Depressionen äußern sich individuell verschieden. Nicht alle sind gereizt und auch nicht alle sind andauernd traurig, nicht alle sind antriebslos und nicht alle haben ständig Symptome. Doch genauso individuell wie die Krankheit selbst, muss auch die Hilfe für den kranken Menschen sein. Das Wichtigste dabei ist, für den Menschen da zu sein und ihm zu signalisieren, dass er nicht allein ist. Motiviere die Person, unternimm etwas mit ihr, lenke sie ab und biete ihr Gespräche an. Hör ihr zu.
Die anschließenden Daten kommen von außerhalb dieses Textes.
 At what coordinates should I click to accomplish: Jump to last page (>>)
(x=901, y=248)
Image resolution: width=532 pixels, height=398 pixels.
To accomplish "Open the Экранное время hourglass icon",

Ich kann bestätigen, dass schon alleine das Sprechen über manches Problem hinweghilft.

Um sich selbst helfen zu können, ist der erste wichtige Schritt, sich einzugestehen, dass man Hilfe braucht. Entweder man vertraut sich Freund*innen und Familie an oder meldet sich bei Therapeut*innen und Psycholog*innen. Zusammen geht es immer besser als allein!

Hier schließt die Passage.